## [Do this]
Print the text of every item below word for word, leaving out the pictures.

◇ ◇ ◇ ◇

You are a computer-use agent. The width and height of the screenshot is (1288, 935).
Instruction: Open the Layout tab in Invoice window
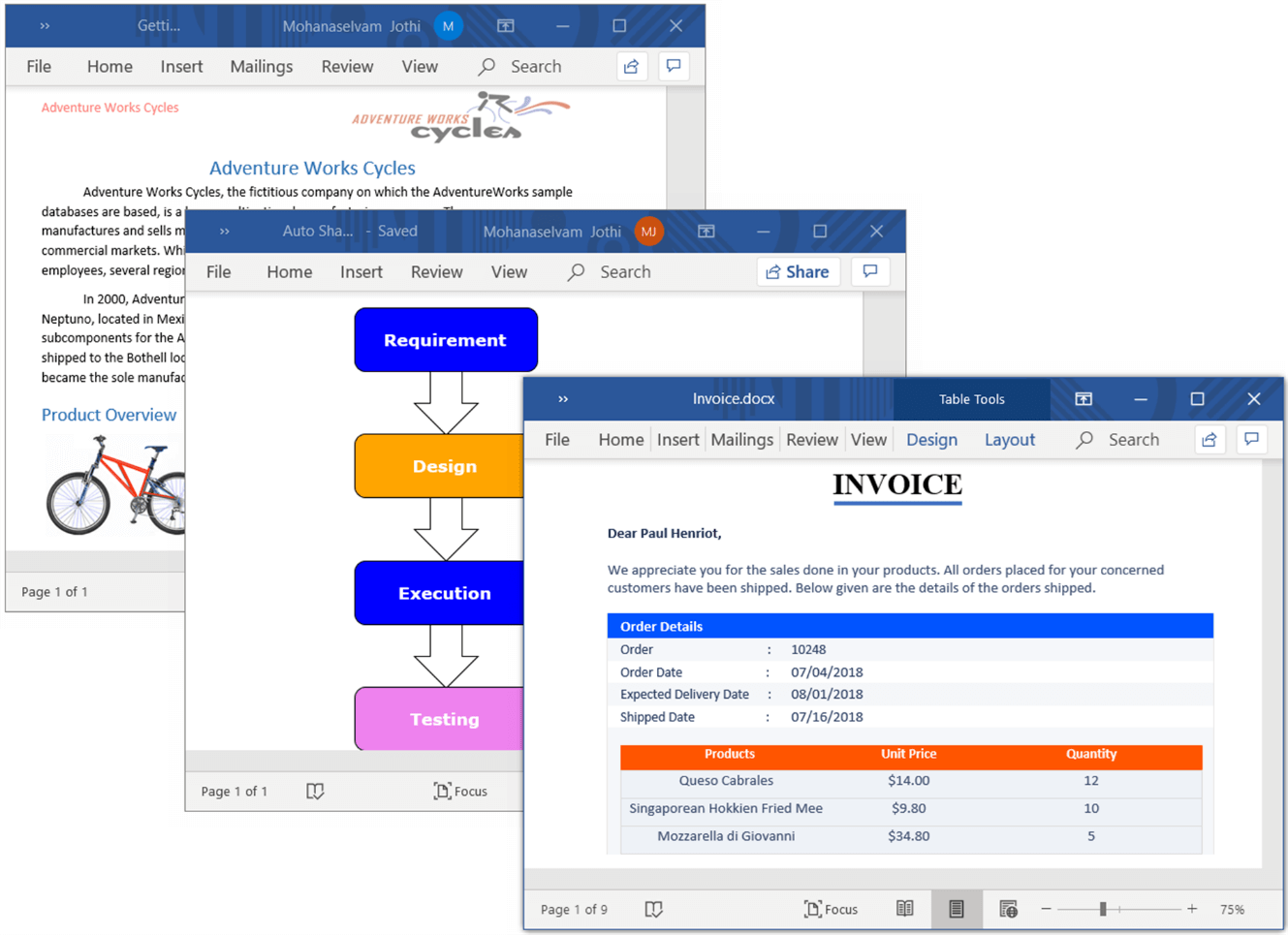pos(1009,440)
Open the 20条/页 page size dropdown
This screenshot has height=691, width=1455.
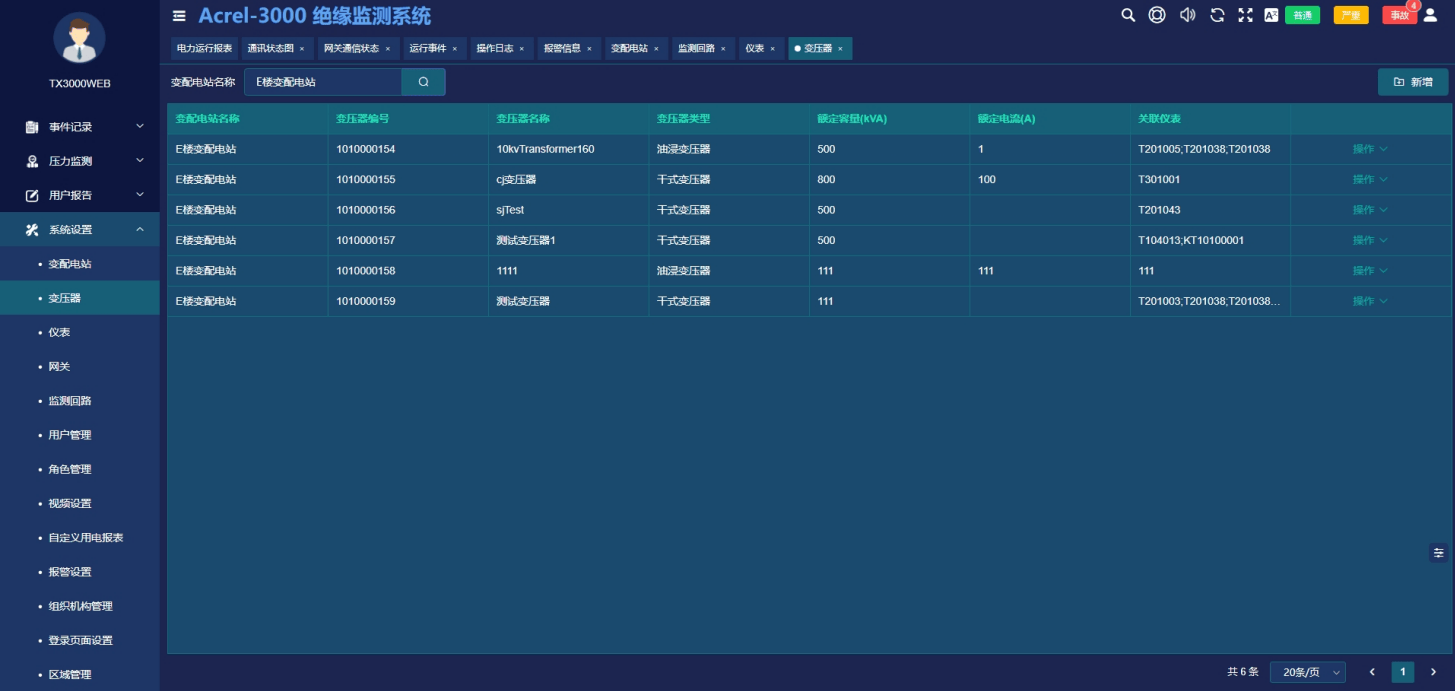pos(1308,672)
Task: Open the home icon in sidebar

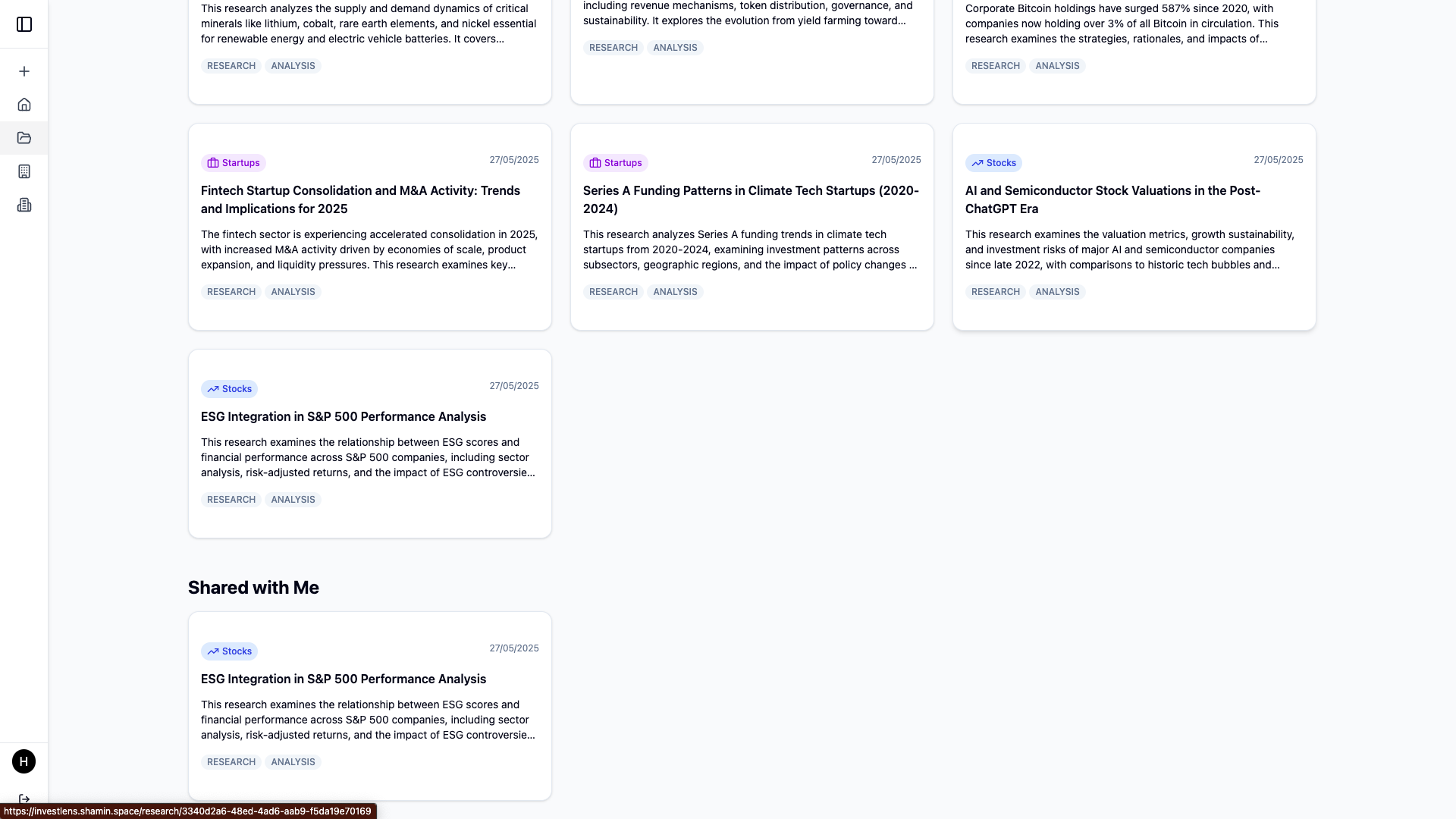Action: point(24,105)
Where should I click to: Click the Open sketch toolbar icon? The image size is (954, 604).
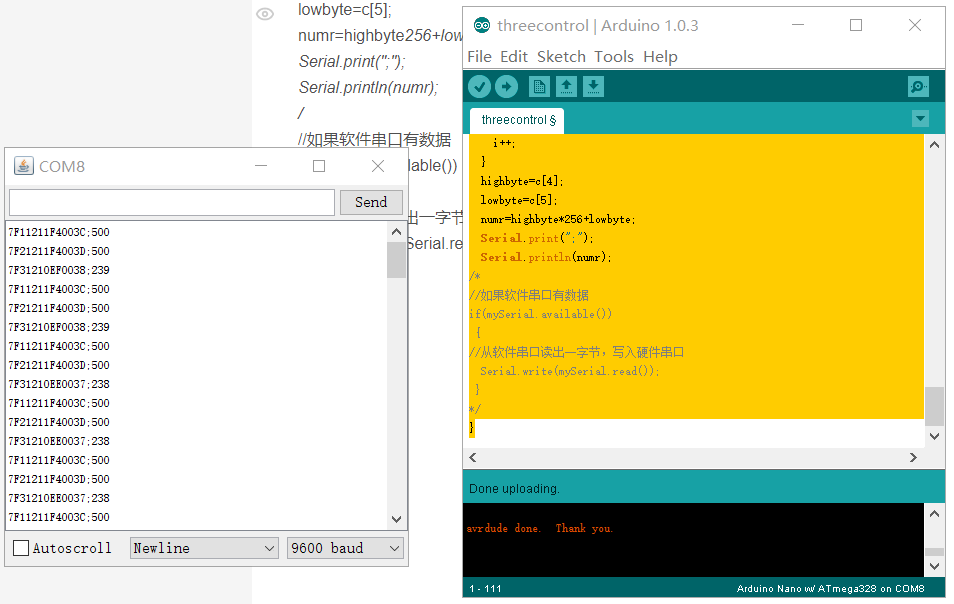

◇ ◇ ◇ ◇

## [Exercise result]
You are a computer-use agent. The width and height of the screenshot is (1288, 935).
Instruction: Open the Layout tab in Invoice window
pos(1009,440)
Open the 20条/页 page size dropdown
This screenshot has height=691, width=1455.
pos(1308,672)
Task: Open the home icon in sidebar

Action: point(24,105)
Where should I click to: Click the Open sketch toolbar icon? The image size is (954, 604).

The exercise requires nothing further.